▸ Assigned task
The expected output is a copy of every line in the records with the string "will".
BEGIN Data supplied
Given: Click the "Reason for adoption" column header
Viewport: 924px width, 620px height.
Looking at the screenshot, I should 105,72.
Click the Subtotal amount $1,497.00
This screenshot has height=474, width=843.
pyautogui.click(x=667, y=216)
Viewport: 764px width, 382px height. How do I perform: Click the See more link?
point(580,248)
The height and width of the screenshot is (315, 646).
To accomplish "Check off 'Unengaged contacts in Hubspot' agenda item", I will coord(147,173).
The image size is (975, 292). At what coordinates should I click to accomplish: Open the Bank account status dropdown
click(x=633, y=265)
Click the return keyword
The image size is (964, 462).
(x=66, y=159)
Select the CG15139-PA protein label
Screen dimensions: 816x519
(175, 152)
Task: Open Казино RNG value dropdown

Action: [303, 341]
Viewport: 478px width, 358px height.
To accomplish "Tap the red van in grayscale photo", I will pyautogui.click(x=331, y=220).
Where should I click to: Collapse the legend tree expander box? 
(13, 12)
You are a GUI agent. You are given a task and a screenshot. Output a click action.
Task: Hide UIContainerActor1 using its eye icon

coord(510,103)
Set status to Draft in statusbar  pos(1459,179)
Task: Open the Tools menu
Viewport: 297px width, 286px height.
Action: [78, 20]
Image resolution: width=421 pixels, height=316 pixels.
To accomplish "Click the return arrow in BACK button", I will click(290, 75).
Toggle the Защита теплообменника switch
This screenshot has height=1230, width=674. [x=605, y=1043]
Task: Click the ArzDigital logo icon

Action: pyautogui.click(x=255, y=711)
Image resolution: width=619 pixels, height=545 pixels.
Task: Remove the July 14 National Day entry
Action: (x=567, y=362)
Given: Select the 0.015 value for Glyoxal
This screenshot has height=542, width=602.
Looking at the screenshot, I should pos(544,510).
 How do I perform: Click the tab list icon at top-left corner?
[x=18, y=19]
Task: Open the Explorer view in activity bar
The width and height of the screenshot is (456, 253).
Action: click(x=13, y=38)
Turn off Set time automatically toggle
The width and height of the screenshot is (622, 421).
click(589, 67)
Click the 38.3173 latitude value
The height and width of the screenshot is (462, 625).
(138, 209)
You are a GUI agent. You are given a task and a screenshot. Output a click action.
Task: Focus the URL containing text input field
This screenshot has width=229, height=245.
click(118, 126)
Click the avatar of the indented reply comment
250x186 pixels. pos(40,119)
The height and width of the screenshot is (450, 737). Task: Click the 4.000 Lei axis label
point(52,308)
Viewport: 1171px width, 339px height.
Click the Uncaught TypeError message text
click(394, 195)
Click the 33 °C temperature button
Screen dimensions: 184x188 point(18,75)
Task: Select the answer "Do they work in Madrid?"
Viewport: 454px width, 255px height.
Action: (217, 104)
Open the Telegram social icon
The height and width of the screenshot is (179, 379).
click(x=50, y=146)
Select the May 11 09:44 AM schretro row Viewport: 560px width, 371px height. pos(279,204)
END Data supplied
▸ Answer space
To accomplish "Check off 'Unengaged contacts in Hubspot' agenda item", I will coord(147,173).
To accomplish "Tap the red van in grayscale photo", I will pyautogui.click(x=331, y=220).
To accomplish "Click the return arrow in BACK button", I will click(290, 75).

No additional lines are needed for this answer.